La réforme du régime de retraites menée par l’actuel gouvernement français bute sur l’opposition déterminée de larges secteurs de la population. Risquons-en un point de vue, à notre tour – aucunement exhaustif.
Appelons les choses par leur nom. On ne saurait, en effet, parler de réforme des retraites sans en nommer la couleur, les orientations, la facture, ses bénéficiaires et ses perdants. On évitera ainsi de la mettre sur le compte d’un personnage imaginé comme tout-puissant, fut-ce le président de la République. La réforme projetée est clairement et explicitement néolibérale. Aucun doute là-dessus, aucun enrobage non plus. C’est cette réforme précisément néolibérale, ni la première ni probablement la dernière dans la longue histoire des sociétés capitalistes, qu’une minorité défend et une majorité rejette. Quel qu’en soit le sort, elle pousse sur le devant de la scène des enjeux de société d’une rare évidence, aussi visibles que tenaces.

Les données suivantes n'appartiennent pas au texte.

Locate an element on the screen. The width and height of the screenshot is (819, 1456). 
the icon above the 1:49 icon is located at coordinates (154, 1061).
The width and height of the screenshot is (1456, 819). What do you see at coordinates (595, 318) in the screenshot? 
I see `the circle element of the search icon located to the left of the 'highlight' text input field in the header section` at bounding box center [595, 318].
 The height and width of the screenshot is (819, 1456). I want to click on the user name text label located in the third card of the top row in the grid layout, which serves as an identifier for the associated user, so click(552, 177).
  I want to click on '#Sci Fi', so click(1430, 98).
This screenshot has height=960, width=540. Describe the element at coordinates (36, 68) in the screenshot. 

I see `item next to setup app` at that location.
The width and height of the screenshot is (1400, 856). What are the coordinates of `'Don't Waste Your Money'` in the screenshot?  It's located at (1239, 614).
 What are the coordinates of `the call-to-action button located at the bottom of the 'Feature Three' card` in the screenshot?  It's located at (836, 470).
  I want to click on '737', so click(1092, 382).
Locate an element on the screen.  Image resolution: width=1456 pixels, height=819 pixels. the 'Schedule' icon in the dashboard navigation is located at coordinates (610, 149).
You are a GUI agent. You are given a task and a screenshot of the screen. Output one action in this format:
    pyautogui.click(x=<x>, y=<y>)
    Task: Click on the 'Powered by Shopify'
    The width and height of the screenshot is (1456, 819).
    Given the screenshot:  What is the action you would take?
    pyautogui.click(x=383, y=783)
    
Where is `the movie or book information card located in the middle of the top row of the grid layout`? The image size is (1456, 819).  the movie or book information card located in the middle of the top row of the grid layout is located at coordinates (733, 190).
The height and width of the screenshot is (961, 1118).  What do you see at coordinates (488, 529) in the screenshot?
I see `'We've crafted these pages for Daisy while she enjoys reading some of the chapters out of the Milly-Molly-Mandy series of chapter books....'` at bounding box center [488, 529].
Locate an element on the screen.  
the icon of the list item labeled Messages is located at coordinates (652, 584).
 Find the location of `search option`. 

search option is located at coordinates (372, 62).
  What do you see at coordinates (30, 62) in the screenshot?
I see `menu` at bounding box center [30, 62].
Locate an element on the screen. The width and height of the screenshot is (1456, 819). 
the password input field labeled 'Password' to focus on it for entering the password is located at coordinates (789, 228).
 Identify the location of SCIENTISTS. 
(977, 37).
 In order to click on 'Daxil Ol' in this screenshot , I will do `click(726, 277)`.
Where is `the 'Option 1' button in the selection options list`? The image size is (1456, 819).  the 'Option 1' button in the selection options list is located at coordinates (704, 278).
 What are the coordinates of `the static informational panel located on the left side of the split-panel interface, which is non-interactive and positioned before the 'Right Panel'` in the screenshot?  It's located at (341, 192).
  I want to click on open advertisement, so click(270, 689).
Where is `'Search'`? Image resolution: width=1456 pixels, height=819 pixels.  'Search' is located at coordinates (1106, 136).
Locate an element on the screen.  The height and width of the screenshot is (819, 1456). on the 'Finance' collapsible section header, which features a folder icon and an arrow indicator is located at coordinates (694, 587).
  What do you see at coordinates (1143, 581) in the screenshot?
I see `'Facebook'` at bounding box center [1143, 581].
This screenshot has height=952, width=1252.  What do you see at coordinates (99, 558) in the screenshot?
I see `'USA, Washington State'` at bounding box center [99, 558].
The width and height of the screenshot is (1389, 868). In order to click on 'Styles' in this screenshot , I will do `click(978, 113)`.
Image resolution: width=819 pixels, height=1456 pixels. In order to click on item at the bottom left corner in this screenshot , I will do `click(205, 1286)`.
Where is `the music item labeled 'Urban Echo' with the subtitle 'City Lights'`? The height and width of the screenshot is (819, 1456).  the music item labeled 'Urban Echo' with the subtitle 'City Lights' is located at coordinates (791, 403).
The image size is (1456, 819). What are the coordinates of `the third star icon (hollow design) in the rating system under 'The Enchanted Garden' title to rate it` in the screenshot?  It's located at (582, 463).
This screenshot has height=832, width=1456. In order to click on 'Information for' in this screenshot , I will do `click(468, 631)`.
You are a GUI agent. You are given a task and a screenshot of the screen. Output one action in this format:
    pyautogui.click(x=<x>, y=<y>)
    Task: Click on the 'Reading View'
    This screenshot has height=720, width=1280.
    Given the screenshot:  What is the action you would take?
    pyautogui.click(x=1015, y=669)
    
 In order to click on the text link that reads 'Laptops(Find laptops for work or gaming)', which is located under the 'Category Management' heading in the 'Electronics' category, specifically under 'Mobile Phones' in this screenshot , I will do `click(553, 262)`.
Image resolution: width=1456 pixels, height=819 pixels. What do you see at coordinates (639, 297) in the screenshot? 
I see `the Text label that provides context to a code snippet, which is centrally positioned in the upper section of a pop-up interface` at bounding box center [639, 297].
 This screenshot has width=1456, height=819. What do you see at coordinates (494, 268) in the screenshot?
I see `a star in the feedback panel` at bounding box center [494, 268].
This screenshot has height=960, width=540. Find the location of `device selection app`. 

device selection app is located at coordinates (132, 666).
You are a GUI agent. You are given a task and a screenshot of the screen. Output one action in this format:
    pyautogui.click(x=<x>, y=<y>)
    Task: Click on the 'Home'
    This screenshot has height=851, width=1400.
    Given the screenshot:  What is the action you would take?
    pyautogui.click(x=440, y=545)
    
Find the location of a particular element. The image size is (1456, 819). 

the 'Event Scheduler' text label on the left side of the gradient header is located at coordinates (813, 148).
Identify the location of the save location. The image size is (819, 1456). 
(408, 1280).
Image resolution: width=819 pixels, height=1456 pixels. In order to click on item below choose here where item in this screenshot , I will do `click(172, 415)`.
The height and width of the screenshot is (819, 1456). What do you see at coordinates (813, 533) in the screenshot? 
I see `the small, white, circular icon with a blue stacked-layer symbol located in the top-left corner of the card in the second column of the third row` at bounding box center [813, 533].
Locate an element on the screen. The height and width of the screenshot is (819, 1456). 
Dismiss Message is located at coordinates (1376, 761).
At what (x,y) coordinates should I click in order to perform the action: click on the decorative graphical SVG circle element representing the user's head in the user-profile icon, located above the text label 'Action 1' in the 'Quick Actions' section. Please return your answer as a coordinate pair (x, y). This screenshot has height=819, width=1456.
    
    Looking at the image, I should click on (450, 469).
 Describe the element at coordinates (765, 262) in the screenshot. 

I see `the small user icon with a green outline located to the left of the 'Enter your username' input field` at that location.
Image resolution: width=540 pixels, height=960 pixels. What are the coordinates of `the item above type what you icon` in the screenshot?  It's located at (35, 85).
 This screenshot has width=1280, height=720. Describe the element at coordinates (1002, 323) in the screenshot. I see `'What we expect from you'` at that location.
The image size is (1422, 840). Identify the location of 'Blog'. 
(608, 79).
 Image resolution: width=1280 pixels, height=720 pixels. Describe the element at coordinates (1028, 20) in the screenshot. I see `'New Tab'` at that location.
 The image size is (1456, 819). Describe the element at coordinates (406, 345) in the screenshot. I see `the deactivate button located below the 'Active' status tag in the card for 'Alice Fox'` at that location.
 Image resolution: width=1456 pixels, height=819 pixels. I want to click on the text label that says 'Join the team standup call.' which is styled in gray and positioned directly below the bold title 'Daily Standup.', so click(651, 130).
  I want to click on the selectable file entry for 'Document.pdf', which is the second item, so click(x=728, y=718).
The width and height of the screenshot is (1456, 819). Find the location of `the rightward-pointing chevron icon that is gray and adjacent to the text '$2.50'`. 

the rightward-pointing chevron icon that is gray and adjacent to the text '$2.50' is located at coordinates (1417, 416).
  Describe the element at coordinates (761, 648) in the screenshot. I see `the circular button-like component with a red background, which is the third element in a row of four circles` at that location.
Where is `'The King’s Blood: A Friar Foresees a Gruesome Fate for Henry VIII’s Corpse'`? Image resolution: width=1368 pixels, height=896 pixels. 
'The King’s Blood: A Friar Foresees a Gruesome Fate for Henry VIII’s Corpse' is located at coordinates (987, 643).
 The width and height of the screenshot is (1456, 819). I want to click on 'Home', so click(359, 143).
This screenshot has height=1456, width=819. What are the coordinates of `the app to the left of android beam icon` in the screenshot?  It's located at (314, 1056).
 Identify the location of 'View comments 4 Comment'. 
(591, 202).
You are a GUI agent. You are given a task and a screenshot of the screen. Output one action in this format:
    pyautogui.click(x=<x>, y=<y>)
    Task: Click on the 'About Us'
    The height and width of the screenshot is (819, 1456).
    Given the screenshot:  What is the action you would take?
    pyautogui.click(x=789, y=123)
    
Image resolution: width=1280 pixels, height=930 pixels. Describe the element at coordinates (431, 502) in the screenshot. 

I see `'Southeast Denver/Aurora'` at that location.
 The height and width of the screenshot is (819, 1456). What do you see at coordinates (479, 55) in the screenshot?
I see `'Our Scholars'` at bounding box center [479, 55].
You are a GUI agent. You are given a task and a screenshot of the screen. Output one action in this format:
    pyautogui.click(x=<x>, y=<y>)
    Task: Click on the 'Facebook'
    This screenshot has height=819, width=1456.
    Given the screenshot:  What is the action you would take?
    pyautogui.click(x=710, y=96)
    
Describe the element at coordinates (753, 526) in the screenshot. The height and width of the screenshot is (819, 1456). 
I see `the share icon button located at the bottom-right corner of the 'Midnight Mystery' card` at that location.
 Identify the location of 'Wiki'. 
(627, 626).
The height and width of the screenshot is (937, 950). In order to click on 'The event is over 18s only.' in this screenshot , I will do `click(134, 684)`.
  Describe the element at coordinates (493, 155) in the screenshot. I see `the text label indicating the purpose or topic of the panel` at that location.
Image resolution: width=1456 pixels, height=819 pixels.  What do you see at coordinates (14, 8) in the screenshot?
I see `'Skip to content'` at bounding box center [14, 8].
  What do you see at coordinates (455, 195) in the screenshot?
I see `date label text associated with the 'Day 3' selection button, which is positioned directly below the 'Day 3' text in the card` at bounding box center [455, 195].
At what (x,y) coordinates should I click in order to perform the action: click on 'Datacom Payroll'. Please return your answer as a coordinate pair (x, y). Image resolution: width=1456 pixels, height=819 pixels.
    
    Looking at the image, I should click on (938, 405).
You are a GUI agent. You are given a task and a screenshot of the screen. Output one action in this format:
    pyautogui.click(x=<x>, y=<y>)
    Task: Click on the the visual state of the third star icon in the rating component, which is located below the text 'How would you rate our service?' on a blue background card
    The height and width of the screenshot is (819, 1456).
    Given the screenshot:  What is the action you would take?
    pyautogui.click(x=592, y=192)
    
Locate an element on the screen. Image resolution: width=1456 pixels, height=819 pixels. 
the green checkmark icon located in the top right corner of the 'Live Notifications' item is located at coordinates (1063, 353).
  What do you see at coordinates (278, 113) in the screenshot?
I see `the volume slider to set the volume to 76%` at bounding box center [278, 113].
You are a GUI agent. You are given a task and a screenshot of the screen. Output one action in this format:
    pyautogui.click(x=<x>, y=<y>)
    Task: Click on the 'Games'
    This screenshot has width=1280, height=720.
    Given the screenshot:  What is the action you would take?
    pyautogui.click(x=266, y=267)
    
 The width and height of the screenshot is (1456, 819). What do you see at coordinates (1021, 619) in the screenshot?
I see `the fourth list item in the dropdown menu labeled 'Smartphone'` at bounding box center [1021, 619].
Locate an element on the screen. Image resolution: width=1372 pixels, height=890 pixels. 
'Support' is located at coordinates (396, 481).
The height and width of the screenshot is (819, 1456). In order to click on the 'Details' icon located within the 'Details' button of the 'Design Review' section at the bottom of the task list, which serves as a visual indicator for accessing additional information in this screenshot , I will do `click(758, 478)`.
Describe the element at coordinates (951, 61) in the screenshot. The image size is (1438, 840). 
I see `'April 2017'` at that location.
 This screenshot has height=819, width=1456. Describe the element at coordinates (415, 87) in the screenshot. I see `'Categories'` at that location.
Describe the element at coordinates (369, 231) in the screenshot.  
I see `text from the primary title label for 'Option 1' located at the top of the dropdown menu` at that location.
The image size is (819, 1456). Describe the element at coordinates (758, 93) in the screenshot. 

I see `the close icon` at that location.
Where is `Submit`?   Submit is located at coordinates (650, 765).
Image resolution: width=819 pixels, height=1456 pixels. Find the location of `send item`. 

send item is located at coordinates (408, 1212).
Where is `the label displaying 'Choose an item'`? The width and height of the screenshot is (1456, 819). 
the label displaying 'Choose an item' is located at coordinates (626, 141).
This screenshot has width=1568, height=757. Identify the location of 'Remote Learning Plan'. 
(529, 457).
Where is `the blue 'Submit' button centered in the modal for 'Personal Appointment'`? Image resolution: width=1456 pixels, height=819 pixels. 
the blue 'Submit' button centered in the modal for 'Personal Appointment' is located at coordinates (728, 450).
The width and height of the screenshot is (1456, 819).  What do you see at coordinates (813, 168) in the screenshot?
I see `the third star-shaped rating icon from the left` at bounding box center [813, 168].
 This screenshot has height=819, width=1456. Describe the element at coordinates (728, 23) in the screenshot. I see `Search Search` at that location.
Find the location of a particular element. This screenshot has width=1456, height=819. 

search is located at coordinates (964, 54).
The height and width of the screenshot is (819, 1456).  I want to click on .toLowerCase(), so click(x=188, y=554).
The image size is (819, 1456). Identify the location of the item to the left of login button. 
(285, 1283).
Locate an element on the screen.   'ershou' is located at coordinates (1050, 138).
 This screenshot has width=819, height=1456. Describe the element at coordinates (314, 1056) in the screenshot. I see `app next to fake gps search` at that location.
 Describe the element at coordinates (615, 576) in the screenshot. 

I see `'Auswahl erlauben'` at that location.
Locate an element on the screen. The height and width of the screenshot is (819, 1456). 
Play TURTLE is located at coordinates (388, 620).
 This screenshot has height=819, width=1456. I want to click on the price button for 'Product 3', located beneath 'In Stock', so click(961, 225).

Pour une grand partie des opposants l’allongement de la durée légale du travail, soit du temps contraint, outre une exposition accrue au chômage, vient en diminution du temps voué à des activités choisies, voire du temps qu’ils pourraient vivre ou du moins survivre en relative bonne santé. Cette réforme leur rappelle que leur existence ne leur appartient vraiment pas. La vie et la mort de chacun ne sont pas des affaires exclusivement personnelles. S’y ajoute le fait – massif, contondant – qu’en régime néolibéral le travail, dans la presque totalité de ses modalités, est devenu pénible, vorace, dévorateur de temps et d’énergies, offert aux caprices d’une bonne partie des chefs ou qui se prennent pour tels, générateur insatiable de fatigue physique et mentale chez ses serviteurs. Travailler plus longtemps revient à remplacer encore davantage le leitmotiv du travail bien fait par celui de la soumission au protocole bien respecté. Source de passions tristes, dirait Spinoza. D’autant plus que, paradoxe néolibéral, ce régime qui excelle à accroitre la productivité, crée des richesses qui portent de sérieuses atteintes à la planète Terre, compromettent l’avenir des nouvelles générations, sans pour autant assurer le bonheur des actuelles. Régime nullement soucieux de distribution et de partage – sauf en direction de ses actionnaires.
Par ailleurs, cette réforme néolibérale des retraites s’inscrit dans un deuil jamais définitivement élaboré. On ne se résigne guère, en effet, à ce que le sort des salariés diffère de celui des esclaves, même si parfois les différences en termes de conditions de travail et de rétribution s’avèrent plutôt subtiles. On s’offusque du fait que les intéressés prétendent à autre chose que ce qu’ils ont déjà, ou qu’ils rechignent à vivre avec encore moins. Mais cette tendance pas toujours souterraine qui pousse à identifier salariés et serfs entraine peu ou prou une réduction du nombre et des ressources des consommateurs sans lesquels, pourtant, le néolibéralisme ne peut fonctionner. Et c’est là une autre de ses contradictions constitutives – et irrésolvables.
Pour les uns, le temps c’est de l’argent ; pour d’autres, le temps c’est de la vie. Pour tous, la réforme néolibérale des retraites comporte des enjeux économiques auxquels cette réforme ne se réduit aucunement. L’entêtement à le sous-estimer, voire à l’ignorer, fait partie de la gouvernance néolibérale des sociétés. A l’inverse, le reconnaitre, le savoir dans son corps, sa tête, son cœur, réunit ceux et celles qui veulent, qui imaginent, qui contribuent à ce qu’une autre société, une autre vie devienne enfin possible.